→ Task requirements
Continue the forum thread below about moving personal data online, picking up after its final sentence.

Ask YC: Who's pushing their data to 'the cloud' - inovica

Just ordered a new laptop and I've decided to try to push as much of my data online as I can to make life more flexible.  I'm just curious to see who here does this and what do you use if so? I am thinking my regular work files, my photos etc.  I'd like to keep some files locally as well, but thinking that anything older than 30 days could be stored online - especially if its over a replicated system like Amazon S3.
======
bootload
_"... Just ordered a new laptop and I've decided to try to push as much of my
data online as I can to make life more flexible. I'm just curious to see who
here does this and what do you use if so? ..."_

WHY

I do. Any post I make I have squared away. This allows me to make my site the
definitive collection of my data. It also allows google to index it. I have
control over my own content and if for some reason a third party site wants to
exert control I still have my stuff. Unlike slashdot who didn't allow any
tools to save posts. Hence I lost from about 1996 to 2002's worth of comments.

→ Record excerpts

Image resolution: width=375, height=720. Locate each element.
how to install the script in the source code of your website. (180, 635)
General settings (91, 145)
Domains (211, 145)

==

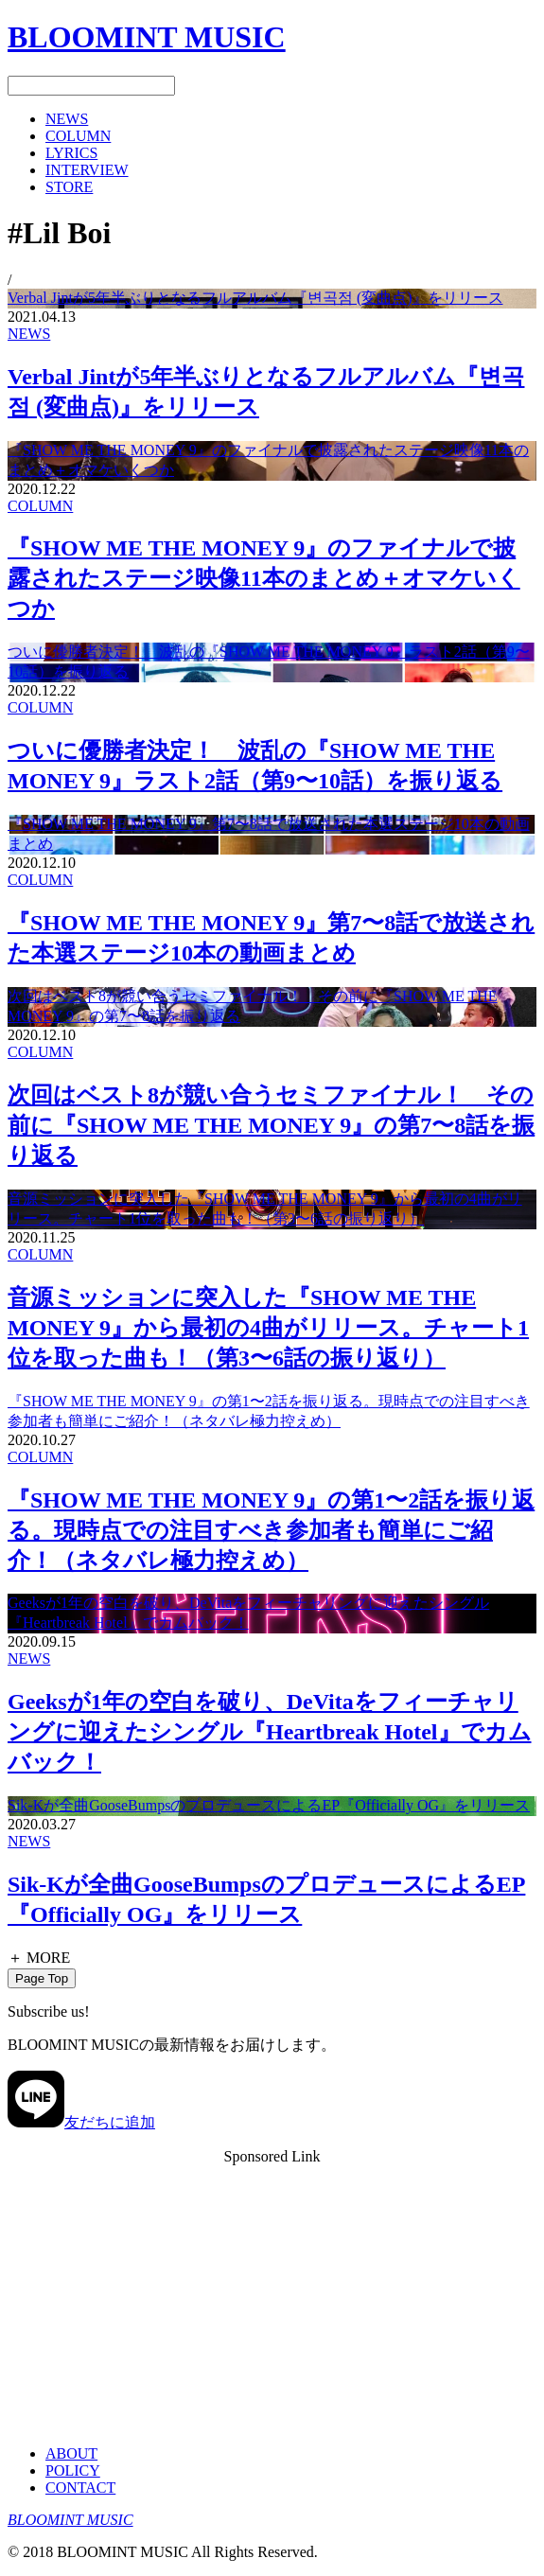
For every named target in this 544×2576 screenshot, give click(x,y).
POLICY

→ In response
[0]

HOW

There are 2 ways of looking at this. You can either generate you _"stuff"_
from a single point [0] at your machine, save it and pump it out OR use the
web apps as clients and suck the data back via RSS, Atom, JSON etc.

I've been doing a bit of both. Pushing stuff from my blog engine after I've
cached it and now I'm beginning to suck up the various websites I frequent. So
for pushing out I have:

\- OUT: flickr (blog, tags, images) , twitter (snippets), hackerid (hackernews
data), links (various links I save including links to hackernews & export to
delicious)

\- IN: hackernews (all posts every 15m, friends),

\- IN TODO: wordy (words I use), spock (tags), colourlovers (colours),
librarything (my library), amazon (new books), lastfm (what I'm currently
listening to), delicious (new links I find), twitter (friends), flickr
(friends, processed images, text, tags)

Now as you can see that's a lot of data. Some of the things I'm finding:

\- It's easier to push than pull if you want an accurate copy because you save
before you export

\- pulling data means you don't have to write firstly the interface to capture
the data and simply call RSS

\- not every site has an API or good RSS feed

\- Linking data together is not easy except by time though you could try to
match by friend (ie: friend is on twitter, flickr, hackernews)

\- displaying the data effectively is difficult simply because of the volume
and complexity of it. A good example of how to do this is
<http://friendfeed.com> Clear, simple and pretty much allows for good reading.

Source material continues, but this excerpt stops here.